Na atualidade a Medicina do Sono não está reconhecida como especialidade médica ou médica dentária autónoma em Portugal ou em qualquer outro país. No entanto, Portugal é um dos poucos países do mundo, se não o pioneiro no reconhecimento da Competência em Medicina do Sono pela OM -Ordem dos Médicos e Medicina Dentária no Sono, e pela OMD – Ordem dos Médicos Dentistas.

A falta de formação científica estandardizada e a não especialização levam a um menor número de profissionais qualificados, dificultando o acesso ao diagnóstico preciso e tratamento adequado, o que pode agravar os problemas de saúde relacionados com o sono.

Neste sentido, a Faculdade de Medicina da Universidade Católica Portuguesa veio ajudar a colmatar esta lacuna com a formação científica dos profissionais de saúde através da criação da Pós-graduação em Medicina do Sono, do qual sou coordenadora em conjunto coma Profª Drª Amélia Feliciano e com a Drª AndreiaTeixeira.
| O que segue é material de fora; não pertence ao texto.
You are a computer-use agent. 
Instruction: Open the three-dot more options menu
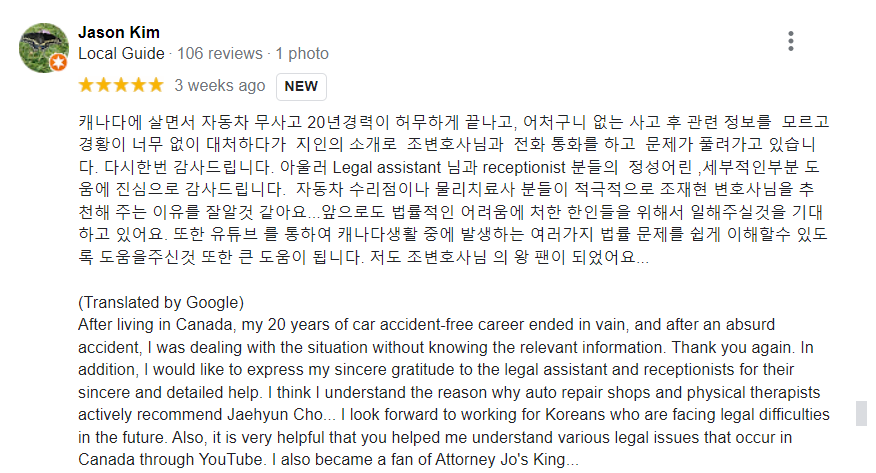tap(791, 41)
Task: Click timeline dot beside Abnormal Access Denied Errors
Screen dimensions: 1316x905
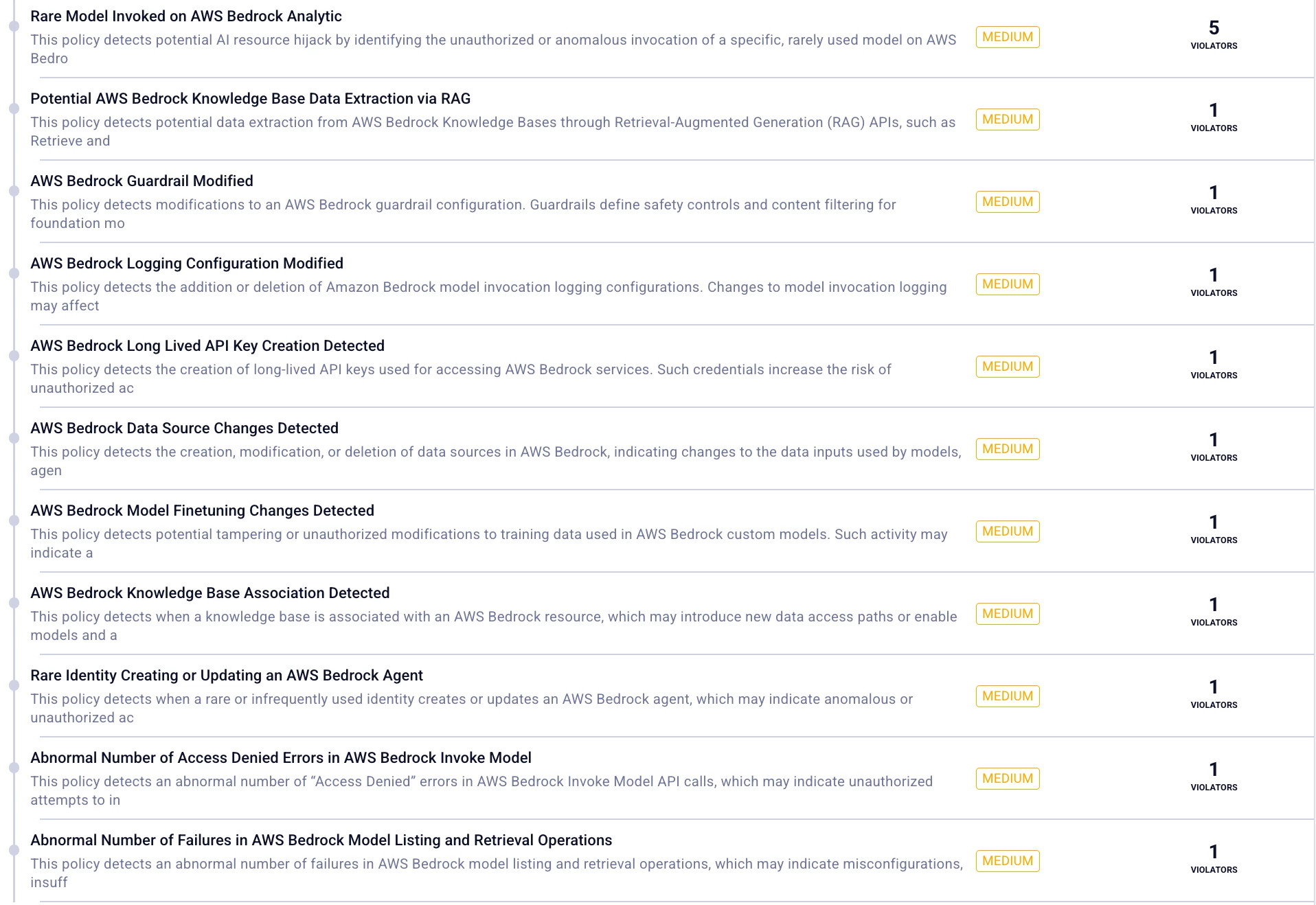Action: pos(14,768)
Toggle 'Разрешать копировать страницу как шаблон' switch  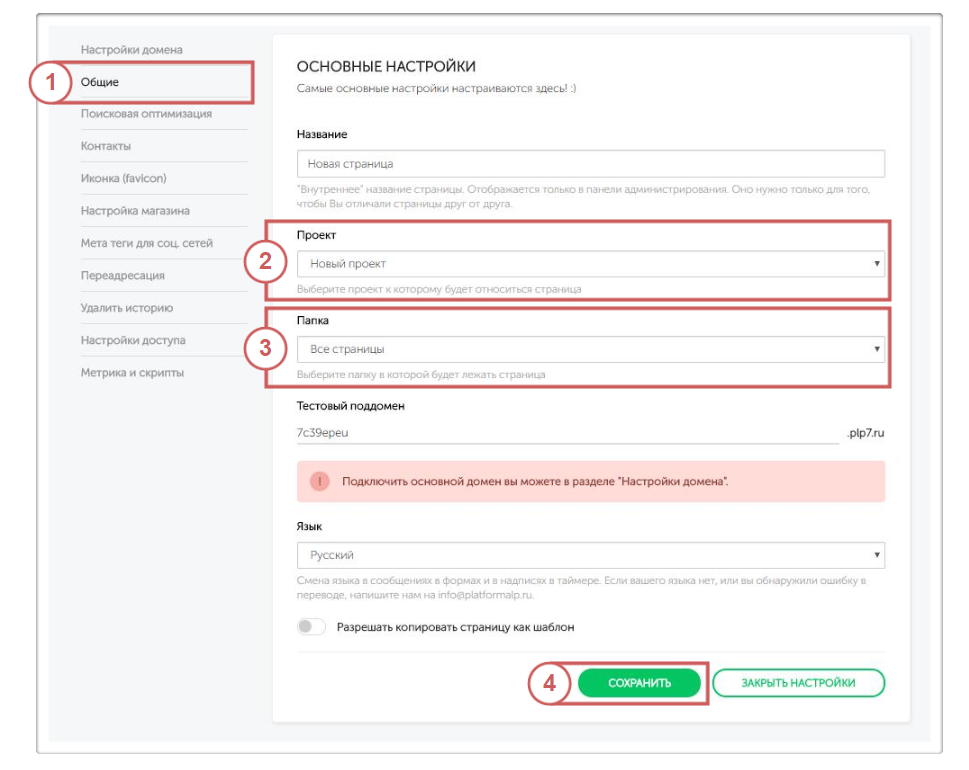312,627
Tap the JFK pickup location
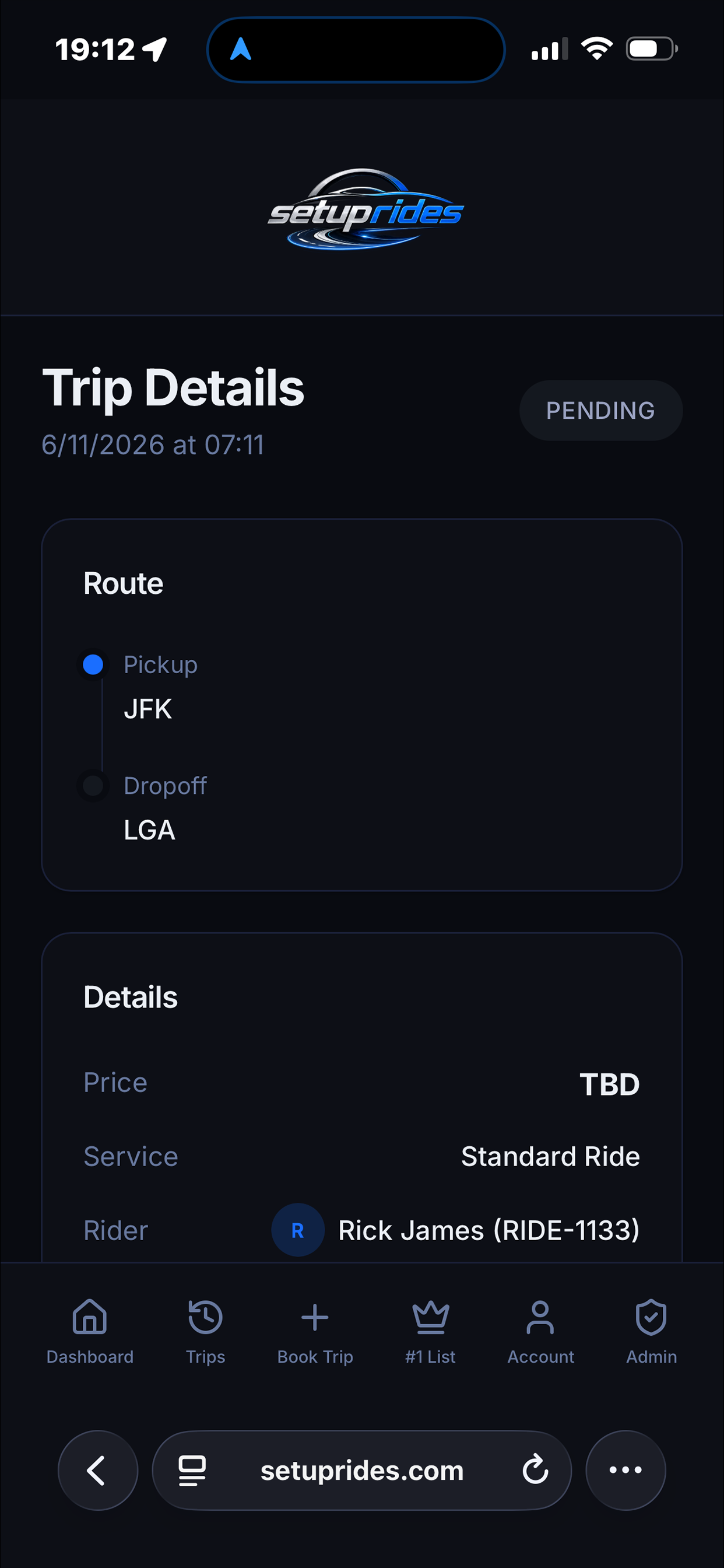Image resolution: width=724 pixels, height=1568 pixels. tap(148, 709)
Este programa está reconhecido pela ESRS- European Sleep Research Society, pela ADSM-European Academy of Dental Sleep Medicine e cumpre os critérios de formação académica exigidos pela OMD, para a candidatura à Competência Sectorial em Medicina Dentária no Sono.

Sem profissionais de saúde dedicados a esta área do saber, as perturbações do sono podem ser diagnosticadas tardiamente ou confundidas com outras condições, levando a tratamentos inadequados ou ineficazes.

Ainda a ausência de conhecimento específico pode levar à subutilização de exames como a polissonografia, essencial para o diagnóstico de várias perturbações do sono, como a apneia obstrutiva do sono, o ronco, o bruxismo do sono, parassónias do REM e N-REM, entre outros.

Os profissionais de saúde das mais diversas especialidades, sem a formação específica em Medicina do Sono, podem ter dificuldade em interpretar corretamente os resultados dos exames e em identificar as causas subjacentes das perturbações do sono, como por exemplo, a insónia, os movimentos periódicos dos membros ou as Hiper sonolências, entre outros.

Ainda sem a diferenciação adequada, os profissionais podem prescrever tratamentos que não são os mais eficazes para a condição específica do paciente, levando a resultados insatisfatórios. A ausência de conhecimento sobre as diversas terapias, como a higiene do sono, os dispositivos de avanço mandibular, a terapia posicional, a terapia cognitivo-comportamental e outras abordagens não farmacológicas, pode levar a um foco excessivo em tratamentos medicamentosos.

A ausência de programas de literacia para a população geral tem, também, um impacto negativo. A subestimação de problemas relacionados com o sono e o desconhecimento favorecem o auto tratamento, através da adaptação de terapias desajustadas como, por exemplo, o autoconsumo de terapias medicamentosas, levando a um atraso na procura de ajuda especializada.